* _EXCERPT_
The signs of the times point to a closer affiliation of colleges and medical schools, which will be equally advantageous to both. Five years ago nearly all the medical schools in this country were two-year schools. Now nearly all have the three-year courses and a few four, and the new Pennsylvania law requires four years of study, of which three shall be in a medical school. This movement in the direction of a more thorough education means that the medical schools desire to offer a curriculum worthy to attract the best educated men. Moreover, the medical schools are endeavoring to adjust their courses so that they will be the natural continuation of the college courses. Without sacrificing the symmetry and completeness of the college curriculum or abridging the studies for the medical degree, their aim is so to adjust the two that they shall be linked together as one complete whole. Thus many of the medical schools are considering what means

can be adopted to draw into affiliation with them the colleges and college men in preference to others. The larger development of the Jefferson Medical College, of the medical departments of Harvard University, of the University of Michigan, of the University of Pennsylvania, and of Johns Hopkins, are evidences of the same wish to win the college men to a medical career. The union of the College of Physicians and Surgeons with Columbia College as its medical department, and the projected absorption of one or more of the Chicago medical schools into the University of Chicago show the same tendency. Moreover, the colleges are looking equally toward the medical schools, as I have pointed out, by the establishment of courses which will naturally lead up to medicine. In Brown University the same movement is actively taking shape through the Brown University Medical Association, and in several universities with medical departments similar steps have already been taken. It is a movement full of promise.

If any of you look forward to medicine as a career you should view it from three different standpoints.

First, on its economic side. This is a matter of no little importance, for every man in this world must earn his living and also naturally looks forward to the support, not only of himself, but of his wife and children in the future. No one should expect in medicine to make a fortune. A few doctors do so, but they are the exception. But every man who enters medicine, if he will be faithful and honest in his work, and a fortiori the more intellectual college man, can be sure of a competence,-nay, more, can be sure that he will enjoy not only the reasonable reward of toil, but be able to lay up sufficient for his own old age and for his family.

Secondly, a much more elevating and attractive side is the philanthropic or humanitarian. The medicine of the future will be chiefly in the direction of that most philanthropic object, the prevention rather than the cure of disease.

(Dataset excerpts)
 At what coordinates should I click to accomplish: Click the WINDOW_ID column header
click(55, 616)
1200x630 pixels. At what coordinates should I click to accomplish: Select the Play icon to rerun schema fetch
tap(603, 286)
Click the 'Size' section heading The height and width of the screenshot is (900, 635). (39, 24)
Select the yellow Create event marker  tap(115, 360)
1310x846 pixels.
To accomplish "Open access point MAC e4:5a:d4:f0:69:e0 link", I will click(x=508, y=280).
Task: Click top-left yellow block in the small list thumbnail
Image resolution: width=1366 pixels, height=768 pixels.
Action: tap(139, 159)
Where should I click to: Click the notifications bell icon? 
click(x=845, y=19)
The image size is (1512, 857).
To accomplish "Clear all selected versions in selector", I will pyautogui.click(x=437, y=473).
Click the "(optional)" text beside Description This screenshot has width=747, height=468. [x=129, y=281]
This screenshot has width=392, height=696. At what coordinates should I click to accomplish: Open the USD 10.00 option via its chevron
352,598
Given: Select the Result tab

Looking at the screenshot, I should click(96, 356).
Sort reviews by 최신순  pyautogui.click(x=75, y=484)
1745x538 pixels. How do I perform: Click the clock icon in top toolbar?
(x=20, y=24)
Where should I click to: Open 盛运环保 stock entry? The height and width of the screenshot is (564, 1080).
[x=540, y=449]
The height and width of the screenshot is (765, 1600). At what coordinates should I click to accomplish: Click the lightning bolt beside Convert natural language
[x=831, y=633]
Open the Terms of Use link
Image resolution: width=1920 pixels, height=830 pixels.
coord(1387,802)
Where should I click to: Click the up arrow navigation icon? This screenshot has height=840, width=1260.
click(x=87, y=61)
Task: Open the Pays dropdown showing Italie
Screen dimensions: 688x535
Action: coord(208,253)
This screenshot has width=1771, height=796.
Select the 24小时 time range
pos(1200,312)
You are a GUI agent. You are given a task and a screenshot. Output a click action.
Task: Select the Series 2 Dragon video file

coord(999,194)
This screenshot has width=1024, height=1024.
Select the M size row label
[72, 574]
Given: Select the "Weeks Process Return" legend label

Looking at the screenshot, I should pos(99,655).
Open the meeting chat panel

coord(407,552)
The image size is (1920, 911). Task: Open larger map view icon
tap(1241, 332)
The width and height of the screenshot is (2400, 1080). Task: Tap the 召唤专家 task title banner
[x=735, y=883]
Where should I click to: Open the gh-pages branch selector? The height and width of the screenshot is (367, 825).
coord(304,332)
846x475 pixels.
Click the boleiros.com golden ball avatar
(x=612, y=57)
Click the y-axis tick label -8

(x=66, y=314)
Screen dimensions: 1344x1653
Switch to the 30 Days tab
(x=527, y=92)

* _DIRECTIONS FOR THIS TASK_
In the excerpt on medical education, what does the new Pennsylvania law require? Rely on the excerpt on medical education alone.

* _TASK RESULT_
Four years of study, three of which must be in a medical school.